Pressemitteilung vom 08.12.2003

Sehr geehrte Frau Ilse Gotthardt, werter Herr Oberbürgermeister Arno Pöker, werter Herr Präsident der Rostocker Bürgerschaft, Herr Prof. Ralf Friedrich, werte Ehrengäste, werte Gäste,

traditionsgemäß am Tag des Ehrenamtes, am 5. Dezember eines jeden Jahres, verleiht die Hansestadt Rostock den Sozialpreis. Damit würdigt unsere Stadt die Leistungen von Menschen, von Einzelpersonen, aber auch von Verbänden und Vereinen, die ein hohes Maß an ehrenamtlichem Engagement, an selbstloser Hilfe in unserer Stadt für andere aufbringen.

Wissenschaftlerinnen und Politikerinnen warnen vor der sozialen Kälte, die morgen regieren wird, wenn wir es heute nicht verstehen, uns zu ändern. Und sie wollen uns damit sagen, wo unser Gewissen doch allzu sehr an der Industriegesellschaft hängt - Kommunikation überdauert alle Werte des "Homo faber".

Ein bekannter Philosoph und Schöngeist sagte einmal:

"Die Bedeutung der Stabilität der Menschheitsgeschichte bleibt den westlichen Kulturen wahrscheinlich so lange verborgen, bis man wieder entdeckt, dass das Leben aus dem Erleben der Beziehungen besteht und nicht im Streben nach Zielen oder Zahlen."

Eine breit angelegte Studie zur ehrenamtlichen Tätigkeit in Europa, auch als "Eurovol-Studie" 1996 veröffentlicht, zeigt das Ergebnis, dass in der Bundesrepublik Deutschland nur 18 % der Bürgerinnen und Bürger (davon 24 % in Ost und 16 % in West) ehrenamtlich mindestens einmal im Monat aktiv tätig sind. Das ist deutlich weniger als der internationale Durchschnitt von 27 %. Beim "Volunteering", so geht aus der Studie hervor, kommt der Bundesrepublik Deutschland nur der drittletzte Rang unter den zehn untersuchten Ländern zu. Spitzenreiter sind die Niederlande, Schweden und Belgien. Und was besonders hervorzuheben ist, 80 % derjenigen, die die unmittelbar mit Sorge und Pflege und Kommunikation verbundene ehrenamtliche Arbeit ausführen, sind Frauen, und die werden für die Zukunft nicht ausreichen, um die Wunden und Leiden und die Löcher im sozialen Netz zu stopfen.

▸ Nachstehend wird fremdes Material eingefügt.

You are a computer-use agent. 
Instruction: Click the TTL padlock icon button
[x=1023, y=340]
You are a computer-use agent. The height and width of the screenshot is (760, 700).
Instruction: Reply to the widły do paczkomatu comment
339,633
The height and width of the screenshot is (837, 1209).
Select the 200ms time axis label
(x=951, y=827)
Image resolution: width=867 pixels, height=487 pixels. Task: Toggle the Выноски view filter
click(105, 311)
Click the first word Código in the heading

Das Problem des eher geringen Interesses der Deutschen an ehrenamtlicher Arbeit wird offensichtlich auch in der Politik gesehen. So wiesen Bundespräsident Johannes Rau und Familienministerin Bergmann in ihren Reden am 5. Dezember 2000, dem jährlichen Tag des Ehrenamtes, in Bonn darauf hin, dass Erleichterung und organisatorische Verbesserung (bis hin zur Anrechnung auf Rentenanwartschaft) angemessen seien, um das ehrenamtliche Engagement in Deutschland zu ermutigen.

Was sind nun die Beweggründe für Menschen, die sich ehrenamtlich engagieren?

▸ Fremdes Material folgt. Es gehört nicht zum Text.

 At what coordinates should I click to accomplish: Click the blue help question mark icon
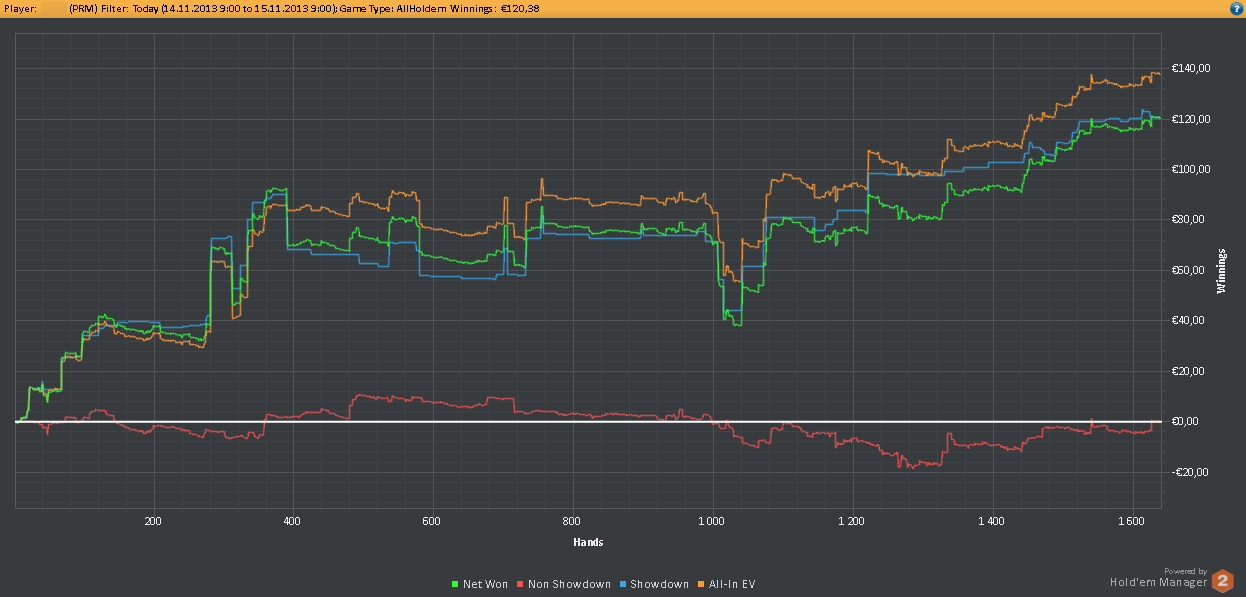click(1236, 8)
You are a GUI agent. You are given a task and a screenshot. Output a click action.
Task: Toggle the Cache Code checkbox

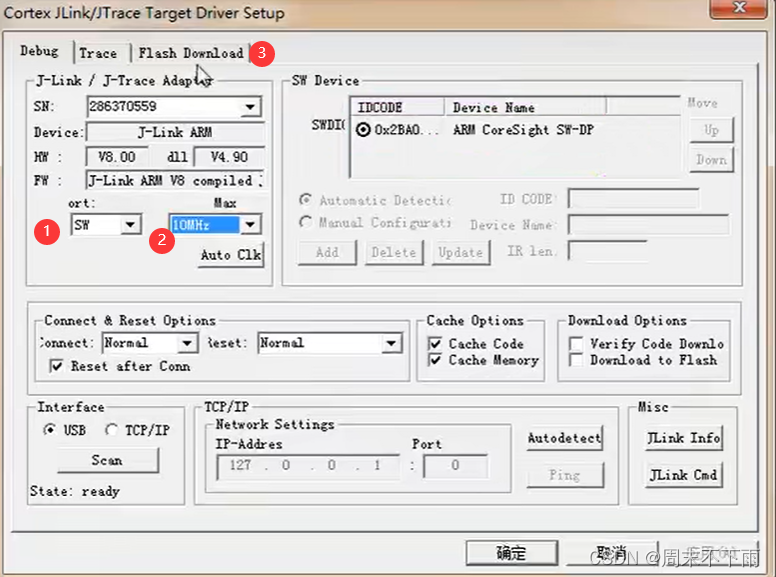435,343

Was sollen mir Gedanken, wenn sie nicht der Keim von Taten sind? Wo die Idee sich in Tat umsetzt, da erst geht sie mich an. Eine Idee bleibt ewig eine Phrase, solange ich sie nicht lebe."

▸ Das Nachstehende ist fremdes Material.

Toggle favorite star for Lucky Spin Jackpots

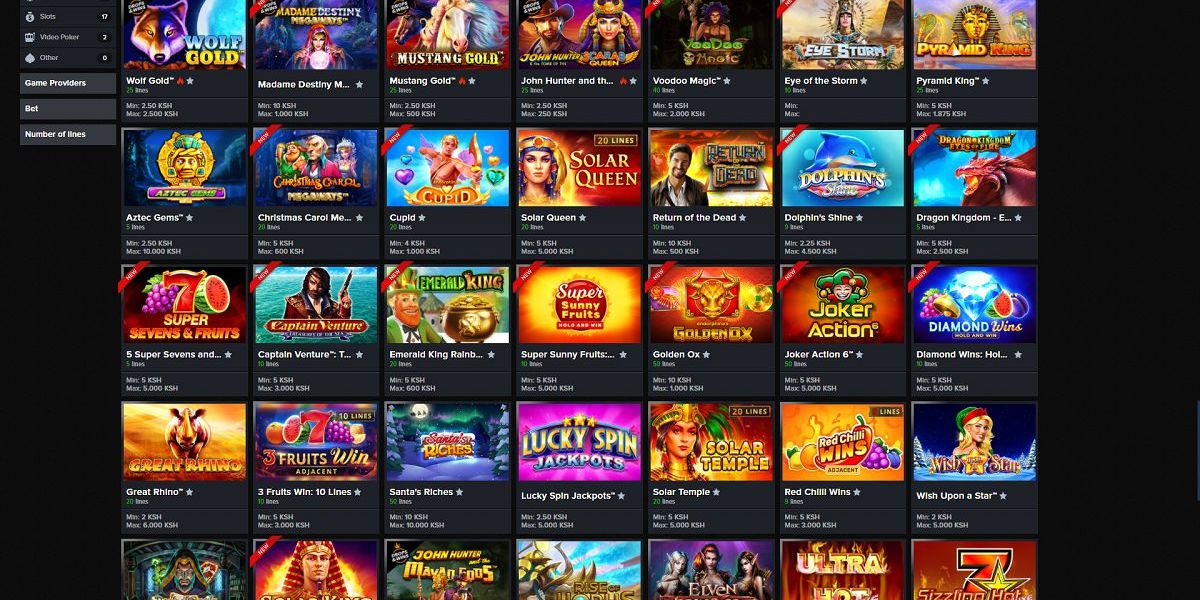pos(621,496)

Lion Feuchtwanger Nun, zu diesem tiefen Schluss kommt man natürlich erst am Ende eines intensiven Lebens.

Ich habe einmal Menschen gefragt, die mitten in der "ehrenamtlichen Arbeit" stecken und sie haben mir zu ihrer Motivation Folgendes gesagt:

- Ich treffe Menschen und gewinne Freunde.
- Es hilft mir, aktiv und gesund zu bleiben.
- Es entspricht meinen moralischen Prinzipien.
- Es gibt mir Gelegenheit, neue Fähigkeiten zu erlernen.


Das waren nur einige der klaren Aussagen.

Sehr geehrte Frau Ilse Gotthardt,

ich hatte nicht die Gelegenheit, Sie nach ihrer Motivation zu fragen, aber wenn man Ihren Lebenslauf liest, dann ahnt man die Motive Ihres Handelns:

- Es gibt eine siegreiche Waffe, und das ist die Güte. -

In einem Brief haben Sie mir mitgeteilt, dass Sie der Passion Ihres großen menschlichen Vorbildes Albert Schweitzer folgen:

- Tut die Augen auf und suchet, wo ein Mensch ein bisschen Zeit, einbisschen Fürsorge braucht -

Sie sind in einer kinderreichen Bauernfamilie in Pommern groß geworden, und da waren Hilfsbereitschaft und das Füreinanderstehen eine Selbstverständlichkeit, wenn nicht sogar überlebensnotwendig.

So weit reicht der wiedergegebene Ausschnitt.